Assigned task ::
Every line with the string "will" must be copied from the entries below.

Material for the task ::

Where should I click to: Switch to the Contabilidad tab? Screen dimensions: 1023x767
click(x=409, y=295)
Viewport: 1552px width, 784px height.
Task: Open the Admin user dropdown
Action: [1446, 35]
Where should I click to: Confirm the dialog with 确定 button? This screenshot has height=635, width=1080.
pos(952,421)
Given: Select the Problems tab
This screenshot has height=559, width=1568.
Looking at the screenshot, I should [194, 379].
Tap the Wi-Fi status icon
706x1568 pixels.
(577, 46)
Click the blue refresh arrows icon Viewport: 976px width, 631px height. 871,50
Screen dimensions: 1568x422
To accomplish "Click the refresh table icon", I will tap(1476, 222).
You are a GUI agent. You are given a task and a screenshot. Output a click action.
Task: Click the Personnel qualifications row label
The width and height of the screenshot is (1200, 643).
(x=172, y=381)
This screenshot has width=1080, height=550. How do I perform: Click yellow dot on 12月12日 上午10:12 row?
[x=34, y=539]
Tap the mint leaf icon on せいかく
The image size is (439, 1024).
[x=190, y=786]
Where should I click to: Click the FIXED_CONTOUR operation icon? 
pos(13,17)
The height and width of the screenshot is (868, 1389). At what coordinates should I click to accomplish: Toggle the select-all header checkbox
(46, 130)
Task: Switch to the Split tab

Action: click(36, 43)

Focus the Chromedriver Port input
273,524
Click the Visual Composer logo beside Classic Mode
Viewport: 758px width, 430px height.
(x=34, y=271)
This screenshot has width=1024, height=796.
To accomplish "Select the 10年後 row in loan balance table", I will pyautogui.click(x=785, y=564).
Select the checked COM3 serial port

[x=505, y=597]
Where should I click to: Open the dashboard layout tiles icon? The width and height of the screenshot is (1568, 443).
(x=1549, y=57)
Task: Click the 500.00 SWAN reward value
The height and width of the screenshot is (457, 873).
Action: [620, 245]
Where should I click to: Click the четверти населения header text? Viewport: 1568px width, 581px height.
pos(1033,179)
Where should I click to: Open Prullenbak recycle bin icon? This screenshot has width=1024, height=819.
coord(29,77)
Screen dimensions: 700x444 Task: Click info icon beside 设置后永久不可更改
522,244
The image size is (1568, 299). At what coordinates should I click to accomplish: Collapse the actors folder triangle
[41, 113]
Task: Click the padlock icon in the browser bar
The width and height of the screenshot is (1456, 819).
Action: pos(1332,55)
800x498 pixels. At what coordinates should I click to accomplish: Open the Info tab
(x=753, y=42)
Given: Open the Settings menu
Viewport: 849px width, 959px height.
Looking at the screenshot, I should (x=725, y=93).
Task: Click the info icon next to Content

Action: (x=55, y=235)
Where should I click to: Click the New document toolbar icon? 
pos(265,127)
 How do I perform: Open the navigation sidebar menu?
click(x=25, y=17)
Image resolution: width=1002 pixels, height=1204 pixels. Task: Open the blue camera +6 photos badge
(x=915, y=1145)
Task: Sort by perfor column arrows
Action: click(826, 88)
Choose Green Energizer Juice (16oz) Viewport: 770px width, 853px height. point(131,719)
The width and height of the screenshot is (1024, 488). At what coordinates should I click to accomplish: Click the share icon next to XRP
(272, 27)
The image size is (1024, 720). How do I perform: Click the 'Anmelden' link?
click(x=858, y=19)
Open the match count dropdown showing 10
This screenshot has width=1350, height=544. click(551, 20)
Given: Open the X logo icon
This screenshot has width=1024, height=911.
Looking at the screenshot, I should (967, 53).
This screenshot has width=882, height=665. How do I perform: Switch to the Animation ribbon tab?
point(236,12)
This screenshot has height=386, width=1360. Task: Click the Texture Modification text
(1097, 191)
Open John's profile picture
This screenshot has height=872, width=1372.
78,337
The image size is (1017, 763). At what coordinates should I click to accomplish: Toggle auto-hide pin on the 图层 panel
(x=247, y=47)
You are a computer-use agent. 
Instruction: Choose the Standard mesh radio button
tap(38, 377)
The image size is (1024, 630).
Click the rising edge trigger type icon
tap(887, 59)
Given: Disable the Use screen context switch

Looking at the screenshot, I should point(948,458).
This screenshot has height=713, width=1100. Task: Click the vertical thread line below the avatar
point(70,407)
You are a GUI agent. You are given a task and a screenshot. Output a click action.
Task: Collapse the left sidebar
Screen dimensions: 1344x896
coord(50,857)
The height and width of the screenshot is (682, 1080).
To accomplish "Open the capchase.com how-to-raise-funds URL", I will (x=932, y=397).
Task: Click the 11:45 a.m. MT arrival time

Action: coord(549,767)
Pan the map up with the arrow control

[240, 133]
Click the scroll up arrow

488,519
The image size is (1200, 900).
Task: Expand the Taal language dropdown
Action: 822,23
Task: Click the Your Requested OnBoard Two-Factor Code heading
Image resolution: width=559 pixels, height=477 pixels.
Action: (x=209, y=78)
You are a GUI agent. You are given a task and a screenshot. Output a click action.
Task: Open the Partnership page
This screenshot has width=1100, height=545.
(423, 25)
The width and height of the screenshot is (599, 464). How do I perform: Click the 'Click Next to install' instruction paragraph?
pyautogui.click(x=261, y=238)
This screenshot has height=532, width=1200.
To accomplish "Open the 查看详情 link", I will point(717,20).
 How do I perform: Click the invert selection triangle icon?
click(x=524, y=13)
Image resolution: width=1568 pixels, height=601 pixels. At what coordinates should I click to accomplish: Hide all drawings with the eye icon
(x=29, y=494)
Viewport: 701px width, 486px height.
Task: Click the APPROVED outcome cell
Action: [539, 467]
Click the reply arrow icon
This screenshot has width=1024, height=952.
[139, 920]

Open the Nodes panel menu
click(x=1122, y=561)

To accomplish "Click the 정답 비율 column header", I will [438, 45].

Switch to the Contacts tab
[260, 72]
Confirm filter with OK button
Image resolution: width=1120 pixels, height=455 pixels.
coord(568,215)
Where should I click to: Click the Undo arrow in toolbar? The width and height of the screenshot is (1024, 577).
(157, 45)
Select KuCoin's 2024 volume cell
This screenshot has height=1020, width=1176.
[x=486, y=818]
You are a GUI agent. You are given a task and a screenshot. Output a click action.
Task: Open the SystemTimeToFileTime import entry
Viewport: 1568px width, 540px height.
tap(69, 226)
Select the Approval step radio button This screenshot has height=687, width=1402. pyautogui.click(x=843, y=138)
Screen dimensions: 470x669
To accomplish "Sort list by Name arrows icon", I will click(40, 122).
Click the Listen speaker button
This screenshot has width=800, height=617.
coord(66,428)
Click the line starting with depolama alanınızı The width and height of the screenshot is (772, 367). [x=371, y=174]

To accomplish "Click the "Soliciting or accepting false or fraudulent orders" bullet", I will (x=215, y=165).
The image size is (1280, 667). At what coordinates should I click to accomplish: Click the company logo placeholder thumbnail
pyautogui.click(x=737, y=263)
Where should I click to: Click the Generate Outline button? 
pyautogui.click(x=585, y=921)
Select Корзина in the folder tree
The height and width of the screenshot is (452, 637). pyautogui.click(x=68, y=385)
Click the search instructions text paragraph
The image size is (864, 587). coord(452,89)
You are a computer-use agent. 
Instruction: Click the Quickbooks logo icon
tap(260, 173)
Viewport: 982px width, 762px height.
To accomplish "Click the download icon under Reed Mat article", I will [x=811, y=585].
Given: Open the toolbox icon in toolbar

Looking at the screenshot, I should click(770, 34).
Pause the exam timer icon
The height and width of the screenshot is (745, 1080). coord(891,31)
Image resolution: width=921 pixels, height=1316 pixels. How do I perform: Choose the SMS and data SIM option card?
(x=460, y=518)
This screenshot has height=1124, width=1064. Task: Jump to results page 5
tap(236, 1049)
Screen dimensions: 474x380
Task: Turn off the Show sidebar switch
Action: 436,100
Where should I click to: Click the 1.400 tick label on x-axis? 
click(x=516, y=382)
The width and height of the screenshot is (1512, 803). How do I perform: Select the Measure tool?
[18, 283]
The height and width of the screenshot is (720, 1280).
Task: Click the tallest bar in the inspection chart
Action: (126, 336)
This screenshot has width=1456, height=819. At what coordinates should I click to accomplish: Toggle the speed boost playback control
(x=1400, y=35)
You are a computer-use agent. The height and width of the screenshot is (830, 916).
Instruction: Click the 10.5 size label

Answer to this task ::
To accomplish "Click the refresh table icon", I will tap(1476, 222).
To accomplish "Select the 10年後 row in loan balance table", I will pyautogui.click(x=785, y=564).
To accomplish "Open the capchase.com how-to-raise-funds URL", I will (x=932, y=397).
To accomplish "Open the 查看详情 link", I will point(717,20).
To accomplish "Click the 정답 비율 column header", I will [438, 45].
To accomplish "Sort list by Name arrows icon", I will click(40, 122).
To accomplish "Click the "Soliciting or accepting false or fraudulent orders" bullet", I will (x=215, y=165).
To accomplish "Click the download icon under Reed Mat article", I will [x=811, y=585].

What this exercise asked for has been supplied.